Climate data for Ayun
| Month | Jan | Feb | Mar | Apr | May | Jun | Jul | Aug | Sep | Oct | Nov | Dec | Year |
| Mean daily maximum °C (°F) | −4.6 (23.7) | −2.6 (27.3) | 2.4 (36.3) | 7.6 (45.7) | 15.1 (59.2) | 23 (73) | 26.2 (79.2) | 25.1 (77.2) | 21.8 (71.2) | 14.2 (57.6) | 3.2 (37.8) | −3.2 (26.2) | 26.2 (79.2) |
| Daily mean °C (°F) | −7.9 (17.8) | −5.8 (21.6) | −1.5 (29.3) | 3.7 (38.7) | 10.4 (50.7) | 18 (64) | 21.3 (70.3) | 20 (68) | 16.6 (61.9) | 8.7 (47.7) | −1.4 (29.5) | 6.5 (43.7) | 21.3 (70.3) |
| Mean daily minimum °C (°F) | −11.3 (11.7) | −9.1 (15.6) | −5.4 (22.3) | −0.7 (30.7) | 4.5 (40.1) | 11.5 (52.7) | 15.7 (60.3) | 14.9 (58.8) | 11.1 (52.0) | 2.6 (36.7) | −6 (21) | −10.3 (13.5) | 15.7 (60.3) |
| Average precipitation mm (inches) | 108 (4.3) | 153 (6.0) | 195 (7.7) | 160 (6.3) | 104 (4.1) | 61 (2.4) | 54 (2.1) | 56 (2.2) | 40 (1.6) | 50 (2.0) | 53 (2.1) | 51 (2.0) | 1,085 (42.8) |
Source: Climate-Data.org

== Demographics ==
Chitrali is the main language spoken in Ayun. Bashgali is also spoken by a small population.

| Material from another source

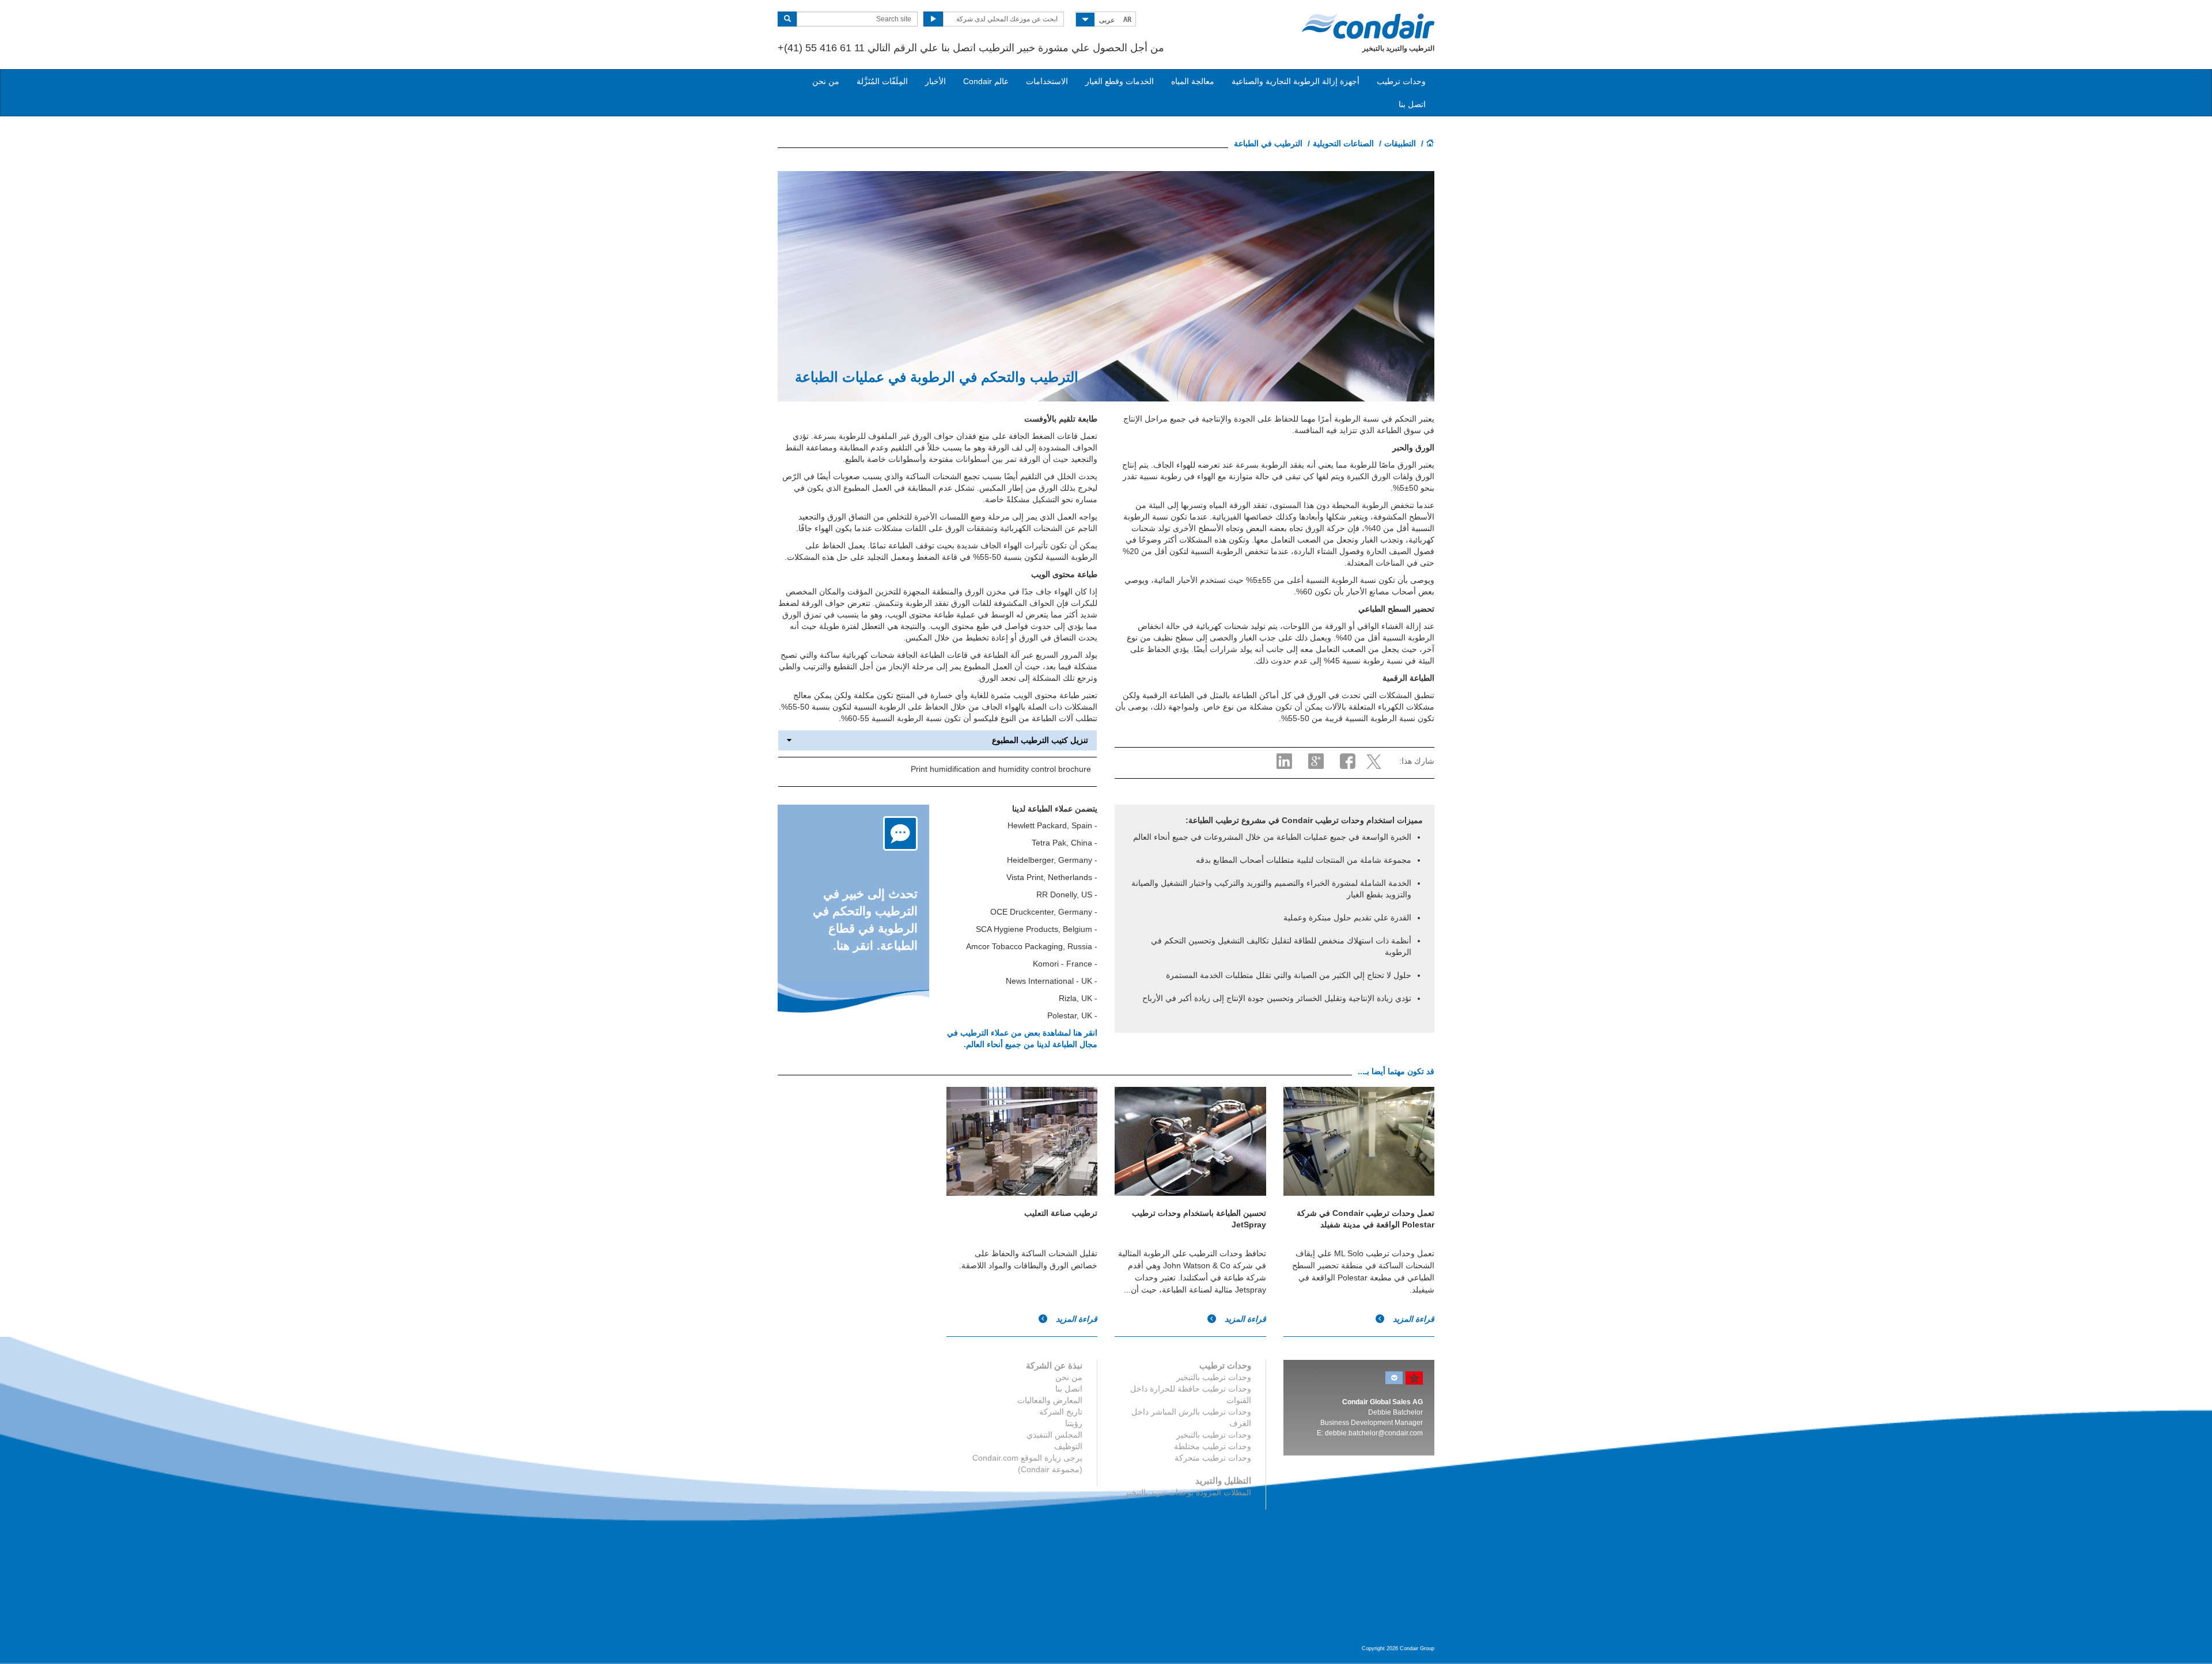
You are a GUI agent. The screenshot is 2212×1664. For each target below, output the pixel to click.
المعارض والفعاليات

== Educational institutions ==
- Hira Public School Ayun
- Government Higher Secondary School Ayun
- Government Higher Secondary School for Women Ayun

== Notable Tribes of Ayun ==
- Zundre or Rono
- Katur
- Rizakhail
- Sangale
- Khaniye

== Notable people ==
Mehtarjao Sirbuland Khan, the ancestor of the Khaniye tribe of Ayun and Drosh.

Mohayat Lal, the great grandson of Mehtarjao Sirbuland Khan. He remained Hakim of Ayun before partition.